What the exercise asks: Keep the pictures out and restate every record exactly.
▬▬▬
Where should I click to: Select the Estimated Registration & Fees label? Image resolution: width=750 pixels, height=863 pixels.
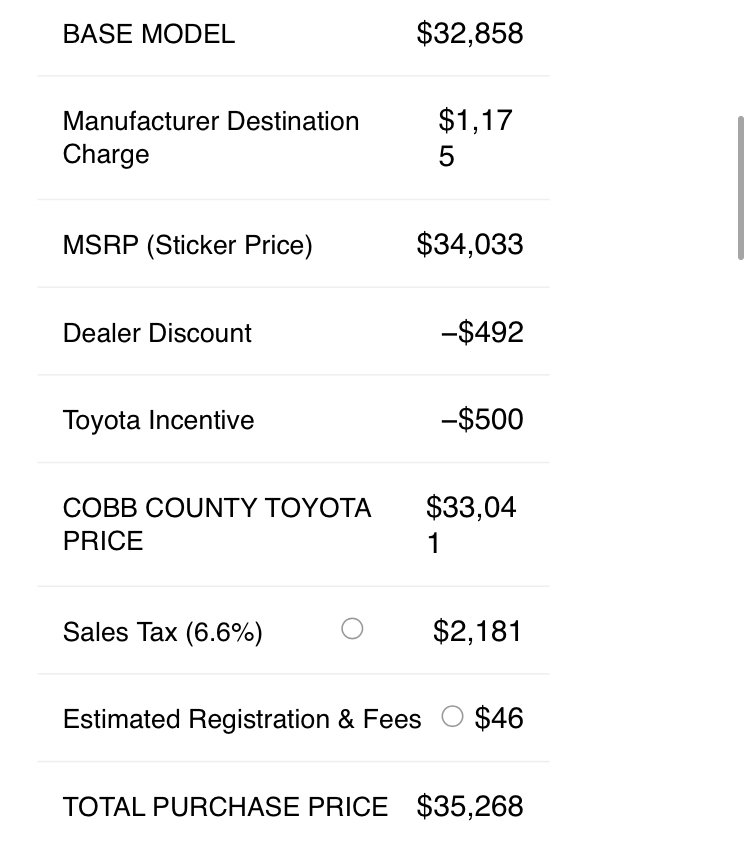pyautogui.click(x=242, y=719)
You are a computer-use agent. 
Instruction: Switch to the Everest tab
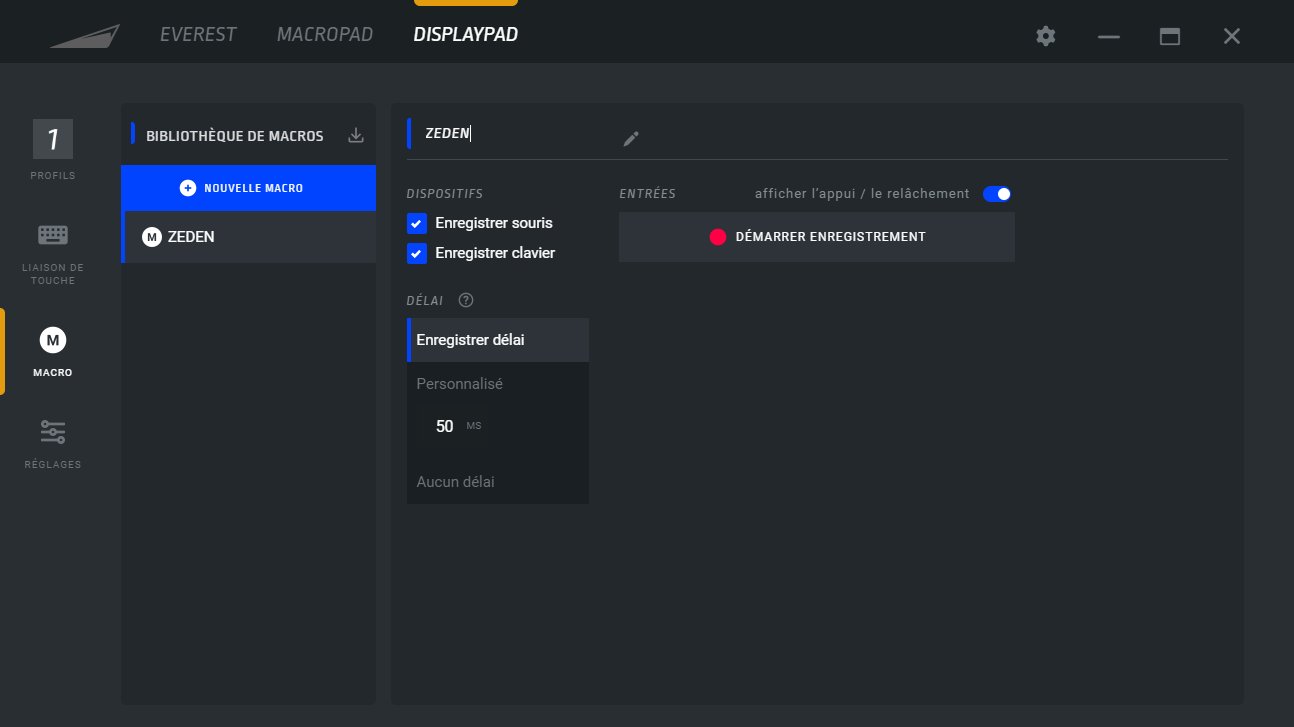click(x=198, y=35)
▬▬▬
Written answer:
Where should I click to: Select the Estimated Registration & Fees label? Image resolution: width=750 pixels, height=863 pixels.
pyautogui.click(x=242, y=719)
You are a computer-use agent. 
Instruction: Switch to the Everest tab
click(x=198, y=35)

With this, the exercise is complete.